(DIRECTIVE A) Please extract the passage of the thread below about the Verge editor who worked for Apple, from "So, he started" up to and including "started with Apple.".
(DIRECTIVE B)
Answer these questions using the thread below about the Verge editor who worked for Apple:
(i) Since what month had Chris Ziegler been working for Apple?
(ii) What did Ziegler write about primarily during his time at The Verge?
(iii) What date does his last post on the site carry?
(DIRECTIVE C) Write a continuation of the thread below about the Verge editor who worked for Apple, picking up after its last sentence.

start SUPPLIED TEXT

A high-level editor at a top tech blog secretly worked for Apple for months - msabalau
http://www.businessinsider.com/chris-zielger-worked-both-apple-verge-2016-9
======
coldtea
> _On Friday, the news organization revealed that Chris Ziegler, a founding
> member of The Verge, had been working for Apple since July, but didn 't tell
> anyone about his dual employment._

then:

> _During Ziegler 's time at The Verge, he wrote primarily about cutting-edge
> car technology, including rumors about the Apple Car. His last post on the
> site overall is dated July 1:
> [http://www.theverge.com/users/chrisziegler/posts*](http://www.theverge.com/users/chrisziegler/posts*)

So, he started working for Apple on July, and he didn't wrote articles on
Apple tech anyway before, but about cars, the last of which was published
before he started with Apple.

end SUPPLIED TEXT
start DATA RECORDS

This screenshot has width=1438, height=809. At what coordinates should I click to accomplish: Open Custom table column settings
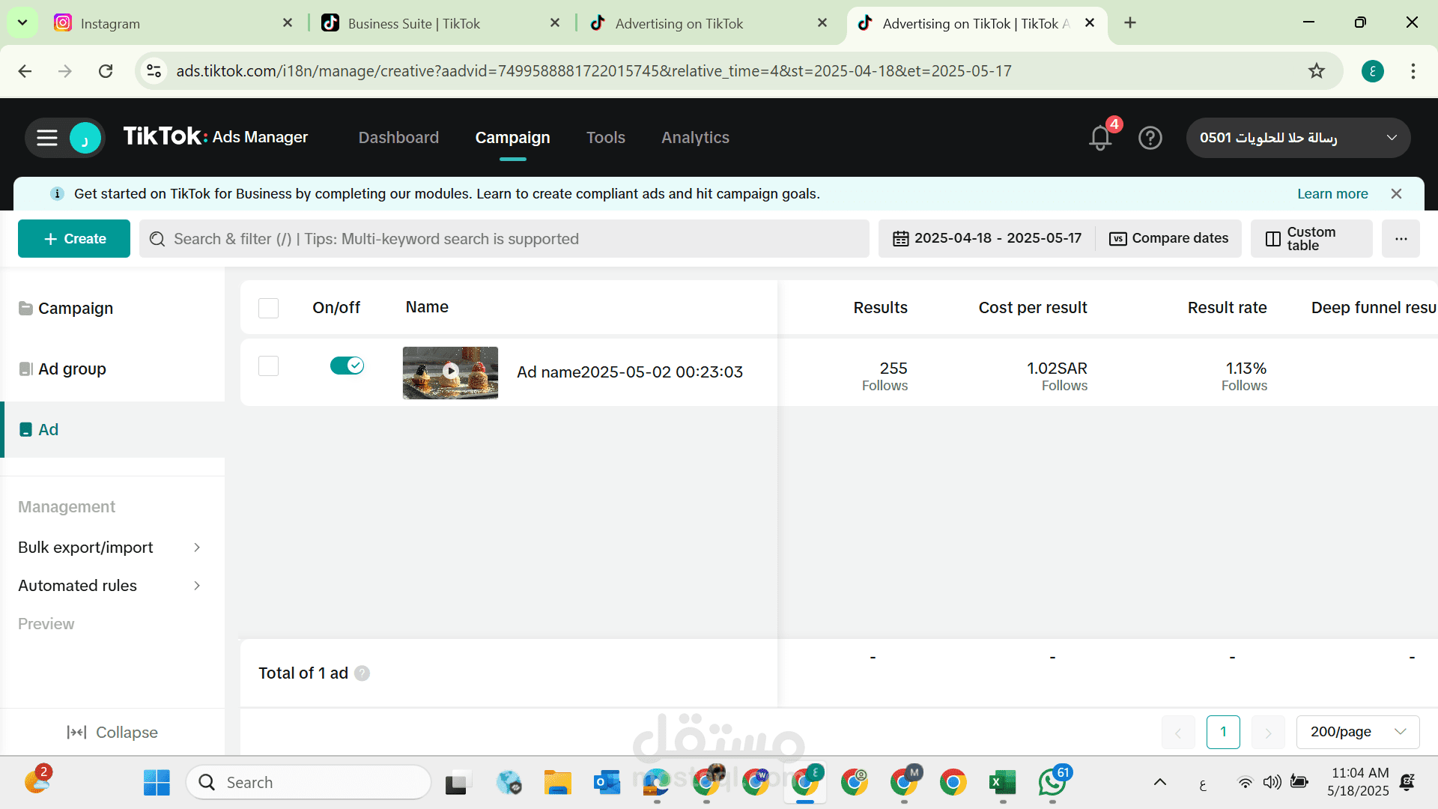pyautogui.click(x=1311, y=239)
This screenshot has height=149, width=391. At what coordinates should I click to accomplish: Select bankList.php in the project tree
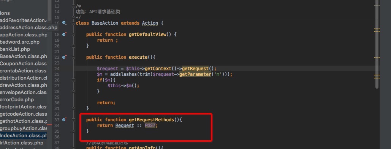click(x=15, y=49)
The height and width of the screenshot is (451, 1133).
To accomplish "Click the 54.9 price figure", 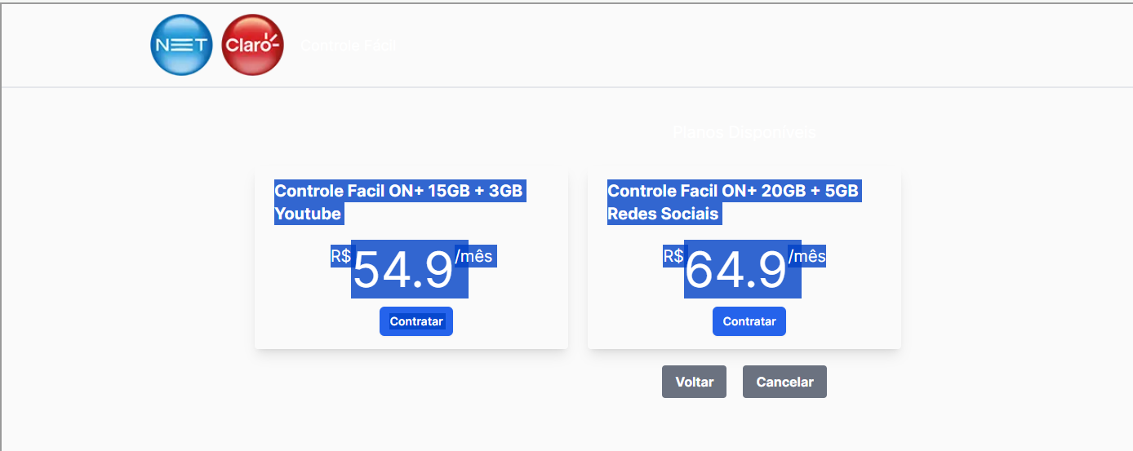I will pos(403,270).
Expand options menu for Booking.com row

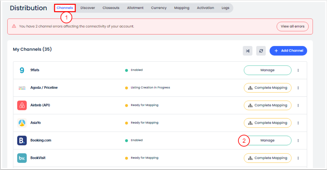point(298,140)
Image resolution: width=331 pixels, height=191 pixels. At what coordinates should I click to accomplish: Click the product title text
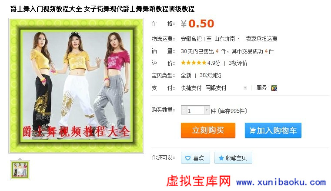(x=102, y=9)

end DATA RECORDS

(OUTPUT A)
So, he started working for Apple on July, and he didn't wrote articles on
Apple tech anyway before, but about cars, the last of which was published
before he started with Apple.

(OUTPUT B)
(i) July
(ii) Cutting-edge car technology, including rumors about the Apple Car
(iii) July 1

(OUTPUT C)
Furthermore, as they say "Chris did not attempt to steer any coverage towards
or away from Apple, and any particular decisions he helped make had the same
outcomes they would have had absent his involvement," the editor's note
reads.".

Not only that, but he just disappeared from the blog, to the point that the
people there were "in the dark and concerned for Chris".

For actual shills we probably need to look elsewhere...

------
msabalau
A good bit of news to dropped out just before the weekend, heading into the
first presidential debate.